We are particularly grateful for the support from the administrative staff at the AST, including Susan Nelson, Executive Director of the AST, Anna Shnayder and Courtney Wright. The publication of these guidelines was facilitated in part by support from the Canadian Society of Transplantation. We are grateful for their support.
The various sections of these guidelines mention the use of medications outside of approved indications. This reflects current clinical practice and expert opinion against a background of varying strengths of evidence from the literature. Areas of controversy are acknowledged. In addition, wherever appropriate, areas in need of additional research are highlighted. The field of pediatric antimicrobial therapy is challenged by the fact that several medications that are used in adults have not been fully evaluated in children. This limits the extent to which extrapolations can be made from adult to pediatric settings. Wherever appropriate, we have highlighted these differences (e.g. the current status of CMV prophylaxis in adults versus infants and young children).

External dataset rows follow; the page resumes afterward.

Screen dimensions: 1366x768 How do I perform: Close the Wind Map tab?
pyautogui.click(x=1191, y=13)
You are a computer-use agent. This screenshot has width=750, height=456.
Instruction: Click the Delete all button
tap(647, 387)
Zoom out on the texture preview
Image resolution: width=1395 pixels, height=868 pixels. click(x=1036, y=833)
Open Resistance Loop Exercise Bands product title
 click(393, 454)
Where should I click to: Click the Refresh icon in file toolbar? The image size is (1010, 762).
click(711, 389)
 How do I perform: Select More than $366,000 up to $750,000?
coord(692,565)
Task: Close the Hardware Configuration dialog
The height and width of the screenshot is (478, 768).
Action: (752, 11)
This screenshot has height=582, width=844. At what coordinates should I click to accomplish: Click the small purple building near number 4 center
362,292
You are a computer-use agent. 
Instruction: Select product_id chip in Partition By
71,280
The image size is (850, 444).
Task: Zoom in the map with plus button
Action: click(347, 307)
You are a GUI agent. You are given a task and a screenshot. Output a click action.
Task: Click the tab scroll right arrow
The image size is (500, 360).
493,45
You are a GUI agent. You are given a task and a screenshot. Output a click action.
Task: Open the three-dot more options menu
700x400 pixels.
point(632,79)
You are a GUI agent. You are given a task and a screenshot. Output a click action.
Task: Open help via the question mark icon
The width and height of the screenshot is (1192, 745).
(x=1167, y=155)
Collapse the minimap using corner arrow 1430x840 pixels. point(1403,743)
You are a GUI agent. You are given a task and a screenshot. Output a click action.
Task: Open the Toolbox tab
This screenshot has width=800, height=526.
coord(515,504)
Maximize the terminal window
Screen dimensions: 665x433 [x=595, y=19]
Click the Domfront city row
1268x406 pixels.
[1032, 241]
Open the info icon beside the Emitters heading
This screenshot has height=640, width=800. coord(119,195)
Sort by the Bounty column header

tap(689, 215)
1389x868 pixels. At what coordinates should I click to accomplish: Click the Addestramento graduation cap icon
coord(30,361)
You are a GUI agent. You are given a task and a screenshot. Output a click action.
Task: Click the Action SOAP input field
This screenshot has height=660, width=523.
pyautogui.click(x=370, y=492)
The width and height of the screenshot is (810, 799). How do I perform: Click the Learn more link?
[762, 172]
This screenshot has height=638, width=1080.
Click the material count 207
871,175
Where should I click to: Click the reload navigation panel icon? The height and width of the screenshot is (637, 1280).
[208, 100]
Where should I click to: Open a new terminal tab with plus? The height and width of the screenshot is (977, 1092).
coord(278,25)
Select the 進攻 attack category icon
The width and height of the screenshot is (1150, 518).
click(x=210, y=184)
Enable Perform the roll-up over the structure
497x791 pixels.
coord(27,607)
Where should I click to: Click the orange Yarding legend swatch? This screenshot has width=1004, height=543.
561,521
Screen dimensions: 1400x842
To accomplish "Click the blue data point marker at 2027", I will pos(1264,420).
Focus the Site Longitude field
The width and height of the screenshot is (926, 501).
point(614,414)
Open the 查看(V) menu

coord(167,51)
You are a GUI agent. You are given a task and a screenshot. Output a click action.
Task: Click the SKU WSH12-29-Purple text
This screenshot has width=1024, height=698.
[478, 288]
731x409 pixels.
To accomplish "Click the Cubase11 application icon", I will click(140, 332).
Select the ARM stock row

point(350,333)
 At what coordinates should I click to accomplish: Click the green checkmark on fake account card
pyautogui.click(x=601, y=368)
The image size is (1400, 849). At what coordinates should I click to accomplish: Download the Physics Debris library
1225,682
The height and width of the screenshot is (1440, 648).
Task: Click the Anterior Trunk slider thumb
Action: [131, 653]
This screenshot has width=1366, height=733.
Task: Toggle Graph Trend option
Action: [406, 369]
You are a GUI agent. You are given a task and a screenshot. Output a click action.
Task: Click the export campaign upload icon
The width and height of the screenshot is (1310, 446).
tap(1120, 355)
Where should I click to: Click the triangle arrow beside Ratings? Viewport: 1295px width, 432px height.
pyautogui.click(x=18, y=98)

Besides the updating and refining of guidelines, what is new in guideline #2? A comprehensive summary of what is new is outside the scope of this foreword. However, some areas deserve special mention for varying reasons, including their relative ranking in terms of relevance based on the result of the evaluation of guideline #1. In this regard, with respect to CMV, there have been recent advances in molecular diagnostics and antiviral agents in the setting of evolving immunosuppressive regimens. The impact of these advances is captured. The ongoing challenge of the consequences of Epstein-Barr virus infection is addressed. The section on respiratory-viral infections includes information on the antiviral agents for use in the treatment of influenza A, notably the pandemic strain of H1N1. Of note is the current status of the treatment of infants less than 1-year of age, for whom prior to 2009, there were no antiviral agents approved for treatment or prophylaxis. The sections of immunizations and strategies for safe living remain popular, as with the increasing longevity of transplant recipients, more and more recipients are returning to active lives, to work and to recreational activities that expose them to different infection risks.
In closing, we sincerely hope that you will find these guidelines useful. We welcome feedback from readers and we do look forward to interacting with users of the guidelines through different fora over the upcoming months.